ラブシーンは、ほどほどに。

えもーしょん 小学生篇 #3

ラブシーンは、ほどほどに。

2003〜2010 / カイト・小学生

Contributed by Kaito Fukui

People / 2019.12.04

プロサーファーの夢をあきらめ、今はイラストレーターとして活躍するKaito Fukuiさん。小学生から大人になるまでのエモーショナルな日々をコミックとエッセイで綴ります。幼い頃から現在に至るまでの、時にほっこり、時に楽しく、時に少しいじわるで、そしてセンチメンタルな気分に包まれる、パーソナルでカラフルな物語。

小学生篇、中学生篇、高校生篇、大人篇。1ヶ月の4週を時期ごとに区切り、ウィークデイはほぼ毎日更新!



#3 「ラブシーンは、ほどほどに」
(2003〜2010/カイト・小学生)

特に、何もない1日だった。
それまでは。

朝、5時に起きて
バローズの散歩をしながら、海へ向かう。
8月だというのに
朝露で濡れた
アスファルトが歩くと少し寒い。

テクテク歩く。ボクのビーサンの音。
バローズはボクを引っ張り進み
ブルブルと体を揺らす。
いつものように、ヨダレが飛ぶ……。

134を渡り、海に出た。
少し高い砂山に立ち、背伸びをする。

茅ヶ崎方面も、鵠沼方面もなにもない。

静まり返ったビーチと
今にも倒れそうな、バローズの呼吸音だけが
この静かな海を飾る。

「よし、帰るか。」
そういうと、バローズが少し
嬉しそうに、ボクを見る。

ゼーゼー、ハーハー
もう、流石にキツそうだから
帰りは抱っこして歩く。

「あら、かいちゃん。とっちの散歩?」
そう、話しかけてくれたのは
隣に住む、北村さんだ。

旦那さんを送り出し
ポストに溜まった郵便物を整理していた。

「バロが、ポンコツなんだ」
少し呆れた様子でボクが言う。

高級感漂う、長いロングコートの
ポケットから
いつものように飴をくれた。

家に帰り、バローズをお風呂に入れ
足や顔を洗っていた。

ーーーーー。

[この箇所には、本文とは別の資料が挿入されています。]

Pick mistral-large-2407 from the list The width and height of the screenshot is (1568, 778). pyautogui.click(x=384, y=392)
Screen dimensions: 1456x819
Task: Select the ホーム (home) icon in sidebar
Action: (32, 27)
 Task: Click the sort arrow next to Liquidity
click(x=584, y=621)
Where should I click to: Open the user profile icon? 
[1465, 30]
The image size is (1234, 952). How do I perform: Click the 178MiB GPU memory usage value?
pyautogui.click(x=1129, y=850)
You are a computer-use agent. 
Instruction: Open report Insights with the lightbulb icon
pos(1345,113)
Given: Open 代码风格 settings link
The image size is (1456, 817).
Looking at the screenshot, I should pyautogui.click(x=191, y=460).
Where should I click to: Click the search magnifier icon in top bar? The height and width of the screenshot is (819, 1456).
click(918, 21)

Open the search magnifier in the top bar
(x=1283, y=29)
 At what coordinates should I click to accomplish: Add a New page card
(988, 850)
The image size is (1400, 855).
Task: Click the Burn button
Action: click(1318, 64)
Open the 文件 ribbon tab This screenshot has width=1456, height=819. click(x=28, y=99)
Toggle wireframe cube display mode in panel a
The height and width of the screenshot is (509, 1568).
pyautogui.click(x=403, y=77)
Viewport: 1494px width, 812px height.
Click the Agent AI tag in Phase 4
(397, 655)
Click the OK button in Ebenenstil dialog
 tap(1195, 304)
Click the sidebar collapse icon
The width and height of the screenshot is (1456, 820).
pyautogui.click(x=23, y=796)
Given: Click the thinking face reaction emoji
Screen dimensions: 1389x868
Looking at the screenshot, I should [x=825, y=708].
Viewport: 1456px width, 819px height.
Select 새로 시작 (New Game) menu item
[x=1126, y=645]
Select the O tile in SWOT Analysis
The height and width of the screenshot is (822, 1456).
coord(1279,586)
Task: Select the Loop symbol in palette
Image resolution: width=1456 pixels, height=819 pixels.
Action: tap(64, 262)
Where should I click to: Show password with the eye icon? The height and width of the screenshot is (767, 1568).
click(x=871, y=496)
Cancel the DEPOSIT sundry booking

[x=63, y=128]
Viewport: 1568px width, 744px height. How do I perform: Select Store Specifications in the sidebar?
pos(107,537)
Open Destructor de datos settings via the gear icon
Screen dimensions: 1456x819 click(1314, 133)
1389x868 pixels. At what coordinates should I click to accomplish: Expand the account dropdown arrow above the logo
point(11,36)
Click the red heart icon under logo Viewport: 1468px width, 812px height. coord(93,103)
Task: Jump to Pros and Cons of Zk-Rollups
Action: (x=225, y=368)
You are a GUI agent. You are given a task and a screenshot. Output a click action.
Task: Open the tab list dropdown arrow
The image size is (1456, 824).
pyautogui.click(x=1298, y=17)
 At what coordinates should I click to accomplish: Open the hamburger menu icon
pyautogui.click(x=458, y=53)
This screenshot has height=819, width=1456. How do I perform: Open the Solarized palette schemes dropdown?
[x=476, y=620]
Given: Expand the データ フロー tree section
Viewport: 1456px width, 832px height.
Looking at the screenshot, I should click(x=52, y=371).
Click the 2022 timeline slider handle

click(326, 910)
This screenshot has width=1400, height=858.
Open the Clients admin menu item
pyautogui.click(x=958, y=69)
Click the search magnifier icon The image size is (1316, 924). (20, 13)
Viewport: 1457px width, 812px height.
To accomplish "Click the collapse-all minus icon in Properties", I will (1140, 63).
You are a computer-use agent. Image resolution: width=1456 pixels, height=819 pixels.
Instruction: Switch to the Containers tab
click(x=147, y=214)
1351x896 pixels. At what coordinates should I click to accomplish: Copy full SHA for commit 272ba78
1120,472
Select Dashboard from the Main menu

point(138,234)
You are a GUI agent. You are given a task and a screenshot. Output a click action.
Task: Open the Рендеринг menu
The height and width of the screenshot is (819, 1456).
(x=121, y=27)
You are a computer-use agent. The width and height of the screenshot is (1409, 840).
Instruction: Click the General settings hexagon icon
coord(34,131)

ーーーーー。ーーーーー。

シャワーの音の合間から
何やら
聞きなれない、音がした。

ーーーー。あっ。ーーーー。んっ。ーーーー。

思わず、シャワーを止めた。



何も聞こえない。

!!!?????

気のせい?と
心の中で首を傾げ

バローズをお風呂から出し
タオルで拭く。

ゼーーゼーー。あっ。ハーー。ハーー。んっ。

バローズの呼吸と呼吸の合間にも
同じ音が聞こえ

「いや違う!!!!!!!!」
心の中で、しっかり、叫んだ。

バローズを解放し
気が付くと無意識に
音の鳴る方へ、体が向かう。

どうやら、2階から聞こえている。

一段、一段
つま先から、そうっと力を入れ、抜き
階段を登る。

階段の一番上の段と2階のフローリングが
見えた。

それと同時に
ドアの下の、1センチもない隙間から
誰が倒れているようにも見えた。

??????????????????

もう、何もわからないボク。

それでも、ゆっくり。ゆっくり。と
階段を登る。

登り切ると、そこには
リビングと階段を仕切る
曇りガラスの大きなドアがある。

見えるのは、何か。

何かが、ある…………?いる……………?

曇りガラス越しに見えたのは
パパとママが裸で、抱き合っている
シルエット。多分。

「はぁぁぁぁぁぁぁぁぁぁぁぁ!!!
ううううわぁぁぁぁぁぁぁぁぁぁ!!!」

思わず

溶けるように、燃えるように

叫んだボク。

ビックリして、慌てて
あたふた、動き回る
曇りガラス越しの、影。

それにまた、ビックリしたボクは
急いで、階段を下り
下でボクを心配そうに見つめていた
バローズを抱き上げ
玄関を飛び出す。

はぁ、はぁ、はぁ、はぁ、はぁ、はぁ。

12kgもある、フレンチブルドックを
抱きかかえたまま、フルダッシュで家を出た。

何も考えず、ひたすら走り
海に来た。

流石に、腕はプルプルし
ビーサンの鼻緒は取れ
来ていたTシャツは汗の重みで
首が伸びていた。

バローズは、なんだか嬉しそうに
ボクを見て笑う。

少しムカついた。

前を向くと
砂浜にホームレスのおじちゃんと
師匠と3人で
以心伝心しながら作った
ボクとおじちゃんの秘密基地がある。